[mlir][sparse] Add sparse rewriting rules for tensor::ReshapeOp

anlunx · anlunx · commit 6116ca67ab0d · 2023-05-16T14:56:33.000-07:00
Reviewed By: aartbik Differential Revision: https://reviews.llvm.org/D149564
diff --git a/mlir/lib/Dialect/SparseTensor/Transforms/SparseTensorRewriting.cpp b/mlir/lib/Dialect/SparseTensor/Transforms/SparseTensorRewriting.cpp
@@ -385,6 +385,106 @@ struct FuseTensorCast : public OpRewritePattern<tensor::CastOp> {
   }
 };
 
+/// Sparse rewriting rule for sparse-to-sparse reshape operator.
+struct TensorReshapeRewriter : public OpRewritePattern<tensor::ReshapeOp> {
+public:
+  using OpRewritePattern<tensor::ReshapeOp>::OpRewritePattern;
+
+  LogicalResult matchAndRewrite(tensor::ReshapeOp op,
+                                PatternRewriter &rewriter) const override {
+    Location loc = op.getLoc();
+    Value srcTensor = op.getSource();
+    const auto srcTp = getSparseTensorType(srcTensor);
+    const auto dstTp = getSparseTensorType(op.getResult());
+
+    if (!srcTp.hasEncoding() || !dstTp.hasEncoding() ||
+        !dstTp.hasStaticDimShape())
+      return failure();
+
+    SmallVector<Value> srcSizes;
+    sizesForTensor(rewriter, srcSizes, loc, srcTp, srcTensor);
+    SmallVector<Value> dstSizes;
+    for (Dimension d : dstTp.getDimShape())
+      dstSizes.push_back(constantIndex(rewriter, loc, d));
+
+    Value nnz = rewriter.create<NumberOfEntriesOp>(loc, srcTensor);
+    // Only need an unordered COO buffer if input and output are not sorted
+    // in the same way.
+    Type bufferTp =
+        srcTp.isAllOrdered() && srcTp.isIdentity() && dstTp.isIdentity()
+            ? dstTp.getRankedTensorType()
+            : getUnorderedCOOFromType(dstTp);
+    SmallVector<Value> dynSizes;
+    Value buffer = rewriter
+                       .create<AllocTensorOp>(loc, bufferTp, dynSizes, Value(),
+                                              nnz, Attribute())
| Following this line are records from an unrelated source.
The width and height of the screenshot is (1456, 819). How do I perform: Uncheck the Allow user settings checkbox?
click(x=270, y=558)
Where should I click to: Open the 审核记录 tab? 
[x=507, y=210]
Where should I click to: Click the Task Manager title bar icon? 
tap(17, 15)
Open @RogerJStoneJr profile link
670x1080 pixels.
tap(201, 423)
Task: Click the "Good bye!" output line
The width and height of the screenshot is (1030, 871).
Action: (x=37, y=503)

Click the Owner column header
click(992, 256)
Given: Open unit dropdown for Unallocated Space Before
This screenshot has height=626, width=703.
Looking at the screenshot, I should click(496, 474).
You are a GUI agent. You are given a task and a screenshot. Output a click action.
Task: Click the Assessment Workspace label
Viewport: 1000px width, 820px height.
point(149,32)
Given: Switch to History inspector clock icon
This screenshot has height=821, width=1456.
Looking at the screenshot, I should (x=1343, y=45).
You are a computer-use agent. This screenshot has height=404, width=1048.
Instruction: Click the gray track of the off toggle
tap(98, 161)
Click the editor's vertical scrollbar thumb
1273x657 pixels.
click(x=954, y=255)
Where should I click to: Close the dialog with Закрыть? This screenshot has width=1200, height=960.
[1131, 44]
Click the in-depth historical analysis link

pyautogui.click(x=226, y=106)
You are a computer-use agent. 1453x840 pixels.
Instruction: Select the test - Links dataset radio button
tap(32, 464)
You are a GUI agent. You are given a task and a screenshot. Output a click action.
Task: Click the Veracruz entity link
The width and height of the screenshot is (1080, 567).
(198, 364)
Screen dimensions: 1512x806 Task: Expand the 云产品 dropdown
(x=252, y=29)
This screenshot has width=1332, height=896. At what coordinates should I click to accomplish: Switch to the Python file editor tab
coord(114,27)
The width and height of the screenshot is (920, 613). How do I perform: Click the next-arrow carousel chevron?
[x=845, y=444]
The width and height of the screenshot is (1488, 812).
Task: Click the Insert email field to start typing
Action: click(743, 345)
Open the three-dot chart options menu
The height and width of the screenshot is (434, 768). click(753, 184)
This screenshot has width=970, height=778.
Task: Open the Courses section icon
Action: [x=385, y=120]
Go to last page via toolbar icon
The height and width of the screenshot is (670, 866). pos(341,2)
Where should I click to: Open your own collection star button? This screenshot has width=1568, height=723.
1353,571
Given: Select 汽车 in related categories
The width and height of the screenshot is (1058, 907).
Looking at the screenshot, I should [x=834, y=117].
+                       .getResult();
+
+    // Convert src coordinates to dst coordinates by first collapsing it to 1D
+    // and then expand it to the match the rank of the destination tensor.
+    // Implemented as follows:
+    //   foreach srcCoords %srcTensor
+    //     collapsedCoords = reshapeCvs(srcCoords, [1, ..., srcRank])
+    //     expandedCoords = reshapeCvs(collapsedCoords, [1, ..., dstRank])
+    //     insert expandedCoords, %buffer
+    //
+    // followed by an optional
+    //   %t = sparse_tensor.cast %tmp
+    // depending on whether the input/output are sorted in the same way.
+    const auto encSrc = srcTp.getEncoding();
+    ForeachOp foreachOp = rewriter.create<ForeachOp>(
+        loc, srcTensor, buffer,
+        [&](OpBuilder &builder, Location loc, ValueRange srcLcvs, Value v,
+            ValueRange reduc) {
+          const Dimension srcRank = srcTp.getDimRank();
+          SmallVector<Value> srcDcvs;
+          srcDcvs.reserve(srcRank);
+          for (Dimension d = 0; d < srcRank; d++) {
+            // FIXME: `toStoredDim` is deprecated
+            Level lvl = toStoredDim(encSrc, d);
+            srcDcvs.push_back(srcLcvs[lvl]);
+          }
+
+          Value collapsed_size = constantIndex(builder, loc, 1);
+          for (Dimension d = 0; d < srcRank; d++)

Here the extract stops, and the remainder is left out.